Section 5234 of the Revised Statutes (Comp. Stats. 1918, § 9821), provides that the Comptroller of the Currency may appoint a receiver and require of him such bond and security as he deems proper. The duty of the receiver is, under the direction of the Comptroller, to take possession of the books and assets of every description of the bank, collect all debts due and claims belonging to it," and upon the order of a court of record of competent jurisdiction, may sell or compound all bad or doubtful debts, and on a like order, may sell all the real and personal property of such association, on such terms as the court shall direct; and may, if necessary to pay the debts of such association, enforce the individual liability of the stockholders. Such receiver shall pay over all money so made to the Treasurer of the United States, subject to the order of the Comptroller, and also make report to the Comptroller of all his acts and proceedings."

The application to this court for an order for the sale of assets is a step in the winding up of the affairs of the bank, and, if such order be granted, although made by a court of record of competent jurisdiction, still the funds collected from the sale are not subject to a disbursement by the court, but by the Comptroller, by whom the receiver was appointed and controlled. In re Chetwood, 165 U.S. 443, 17 S. Ct. 385, 41 L. Ed. 782. The receiver is not an officer of the court (In re Chetwood, supra), nor does the receiver by this application submit himself and the affairs of the bank to the jurisdiction of the court; nor does the presentation of the application operate to make the receiver an officer of the court, or place the assets of the bank under the control of the court "in the sense in which control is required where a receiver is appointed by the court." In re Chetwood, supra.

Data section:
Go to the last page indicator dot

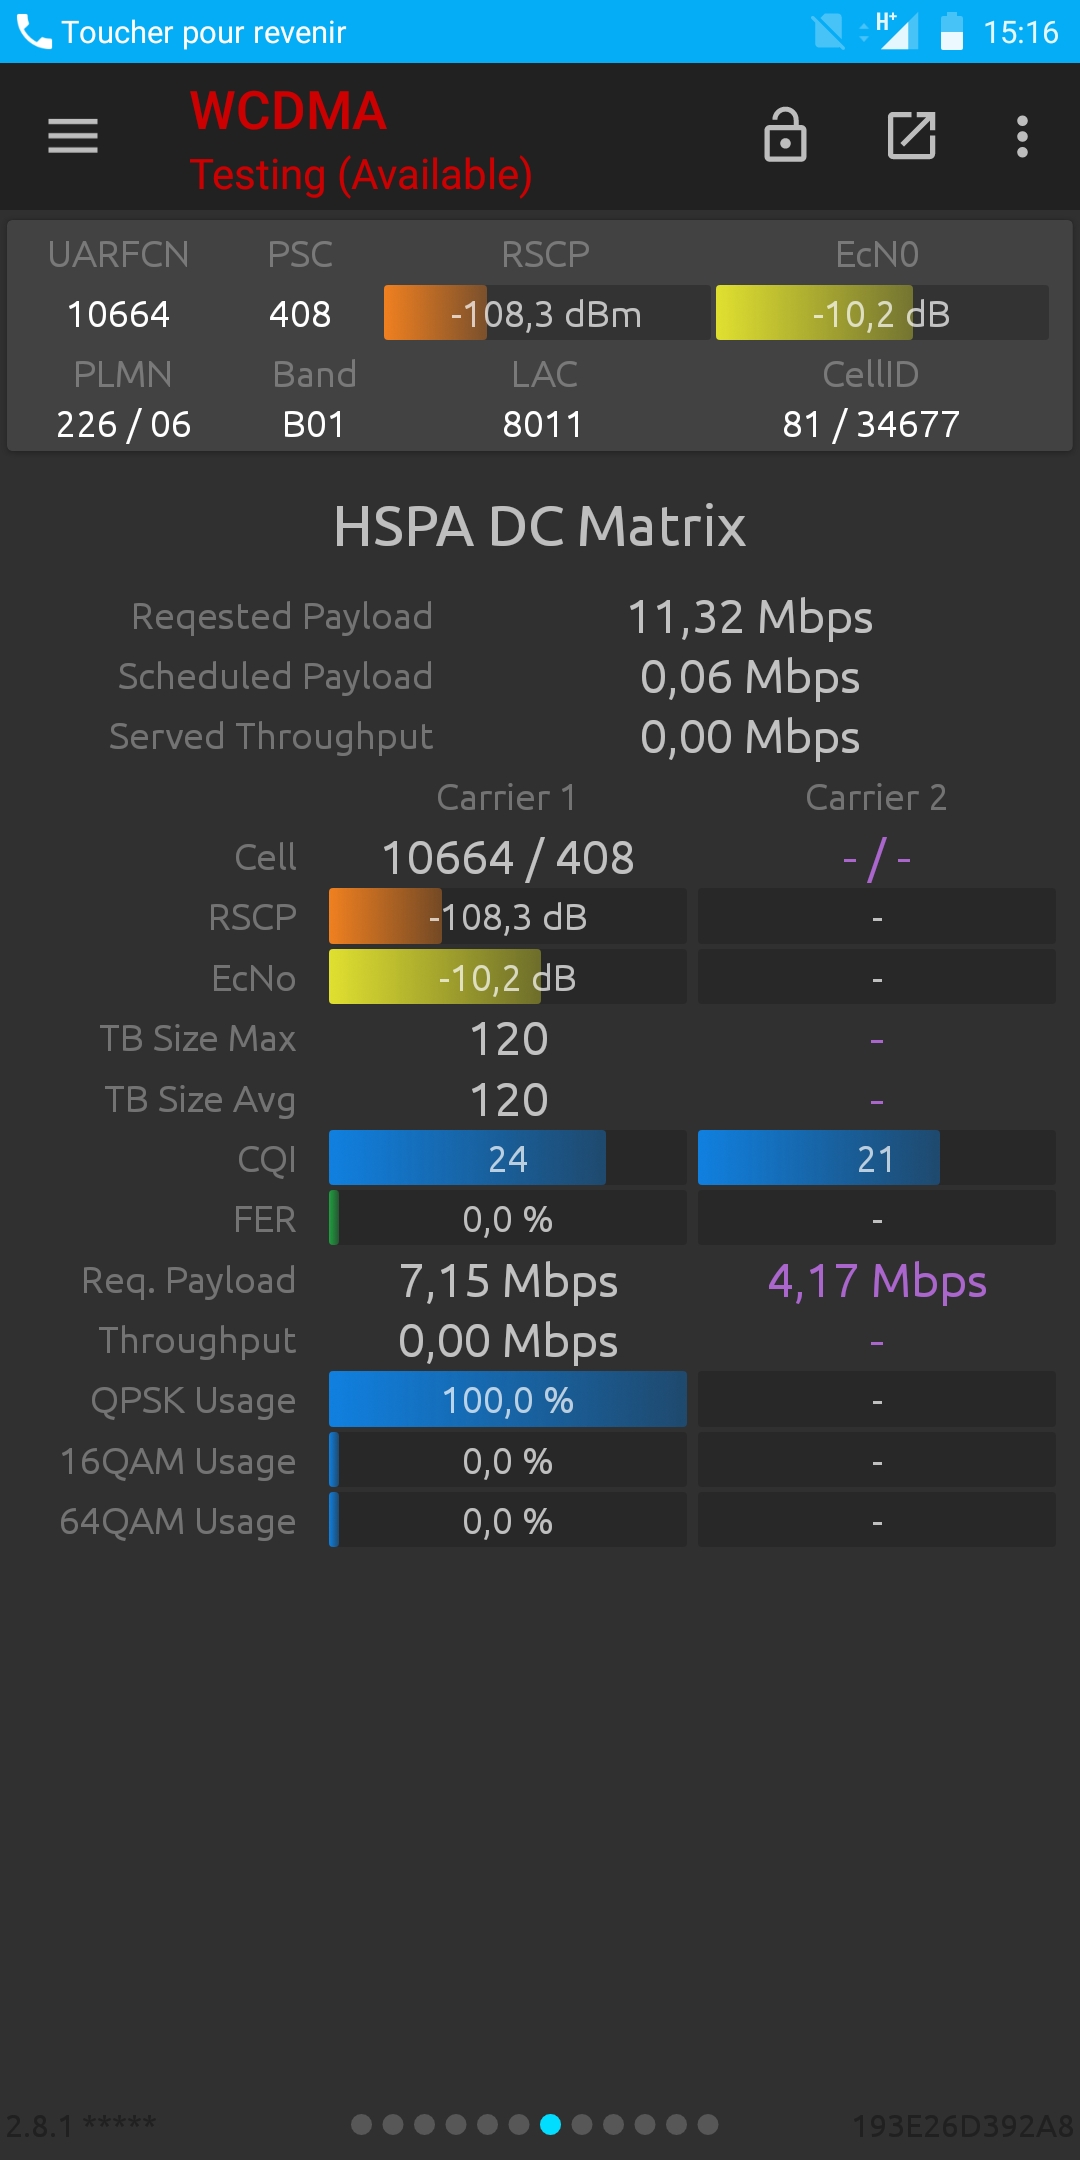(708, 2124)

Problem requirements: Using the excerpt on national bank receivers, decide whether each statement agrees with it: (a) the receiver pays the money collected to the Treasurer of the United States; (b) funds from a court-ordered sale of assets are disbursed by the court; (c) applying for a sale order makes the receiver an officer of the court. For each, answer yes or no and quote the deciding words.

Full answer:
(a) Yes: "Such receiver shall pay over all money so made to the Treasurer of the United States"
(b) No: "the funds collected from the sale are not subject to a disbursement by the court, but by the Comptroller"
(c) No: "nor does the presentation of the application operate to make the receiver an officer of the court"